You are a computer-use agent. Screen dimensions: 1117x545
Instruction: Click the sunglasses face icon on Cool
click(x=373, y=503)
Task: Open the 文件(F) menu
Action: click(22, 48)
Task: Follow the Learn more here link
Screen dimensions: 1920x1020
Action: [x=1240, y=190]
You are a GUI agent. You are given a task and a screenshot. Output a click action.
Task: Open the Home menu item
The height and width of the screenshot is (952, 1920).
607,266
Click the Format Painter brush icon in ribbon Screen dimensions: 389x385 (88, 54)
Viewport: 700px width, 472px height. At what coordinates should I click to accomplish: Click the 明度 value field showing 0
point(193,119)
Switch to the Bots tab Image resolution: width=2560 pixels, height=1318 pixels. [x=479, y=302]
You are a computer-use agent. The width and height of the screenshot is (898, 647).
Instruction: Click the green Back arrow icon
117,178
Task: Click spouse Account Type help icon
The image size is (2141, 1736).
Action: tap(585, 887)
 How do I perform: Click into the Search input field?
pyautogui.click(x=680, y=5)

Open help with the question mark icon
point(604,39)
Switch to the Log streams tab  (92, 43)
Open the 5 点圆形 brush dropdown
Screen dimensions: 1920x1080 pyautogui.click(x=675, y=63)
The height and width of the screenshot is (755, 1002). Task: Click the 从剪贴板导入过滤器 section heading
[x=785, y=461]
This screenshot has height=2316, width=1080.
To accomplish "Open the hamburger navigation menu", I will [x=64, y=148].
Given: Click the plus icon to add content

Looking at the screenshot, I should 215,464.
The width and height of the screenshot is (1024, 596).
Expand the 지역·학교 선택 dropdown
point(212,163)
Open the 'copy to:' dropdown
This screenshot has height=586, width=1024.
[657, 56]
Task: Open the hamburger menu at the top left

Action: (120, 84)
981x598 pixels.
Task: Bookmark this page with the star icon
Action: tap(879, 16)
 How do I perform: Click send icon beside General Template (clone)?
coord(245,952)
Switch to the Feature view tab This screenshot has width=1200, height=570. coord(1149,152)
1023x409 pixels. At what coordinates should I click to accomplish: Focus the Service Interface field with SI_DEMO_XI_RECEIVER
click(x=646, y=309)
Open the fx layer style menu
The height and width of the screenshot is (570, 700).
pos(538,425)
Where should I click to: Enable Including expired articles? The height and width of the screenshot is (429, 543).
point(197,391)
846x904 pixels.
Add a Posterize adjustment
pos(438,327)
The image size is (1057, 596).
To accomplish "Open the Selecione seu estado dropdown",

### BRIEF
Reproduce all of the rows above, swapping each "dropdown" for "drop-down list" and leaving everything else untouched.

### WRITTEN SOLUTION
You are a computer-use agent. Screen dimensions: 1117x545
Instruction: Click the sunglasses face icon on Cool
click(x=373, y=503)
Task: Open the 文件(F) menu
Action: click(22, 48)
Task: Follow the Learn more here link
Screen dimensions: 1920x1020
Action: [x=1240, y=190]
You are a GUI agent. You are given a task and a screenshot. Output a click action.
Task: Open the Home menu item
The height and width of the screenshot is (952, 1920).
607,266
Click the Format Painter brush icon in ribbon Screen dimensions: 389x385 (88, 54)
Viewport: 700px width, 472px height. At what coordinates should I click to accomplish: Click the 明度 value field showing 0
point(193,119)
Switch to the Bots tab Image resolution: width=2560 pixels, height=1318 pixels. [x=479, y=302]
You are a computer-use agent. The width and height of the screenshot is (898, 647).
Instruction: Click the green Back arrow icon
117,178
Task: Click spouse Account Type help icon
The image size is (2141, 1736).
Action: tap(585, 887)
 How do I perform: Click into the Search input field?
pyautogui.click(x=680, y=5)

Open help with the question mark icon
point(604,39)
Switch to the Log streams tab  (92, 43)
Open the 5 点圆形 brush drop-down list
Screen dimensions: 1920x1080 pyautogui.click(x=675, y=63)
The height and width of the screenshot is (755, 1002). Task: Click the 从剪贴板导入过滤器 section heading
[x=785, y=461]
This screenshot has height=2316, width=1080.
To accomplish "Open the hamburger navigation menu", I will [x=64, y=148].
Given: Click the plus icon to add content

Looking at the screenshot, I should 215,464.
The width and height of the screenshot is (1024, 596).
Expand the 지역·학교 선택 drop-down list
point(212,163)
Open the 'copy to:' drop-down list
This screenshot has height=586, width=1024.
[657, 56]
Task: Open the hamburger menu at the top left

Action: (120, 84)
981x598 pixels.
Task: Bookmark this page with the star icon
Action: tap(879, 16)
 How do I perform: Click send icon beside General Template (clone)?
coord(245,952)
Switch to the Feature view tab This screenshot has width=1200, height=570. coord(1149,152)
1023x409 pixels. At what coordinates should I click to accomplish: Focus the Service Interface field with SI_DEMO_XI_RECEIVER
click(x=646, y=309)
Open the fx layer style menu
The height and width of the screenshot is (570, 700).
pos(538,425)
Where should I click to: Enable Including expired articles? The height and width of the screenshot is (429, 543).
point(197,391)
846x904 pixels.
Add a Posterize adjustment
pos(438,327)
The image size is (1057, 596).
To accomplish "Open the Selecione seu estado drop-down list",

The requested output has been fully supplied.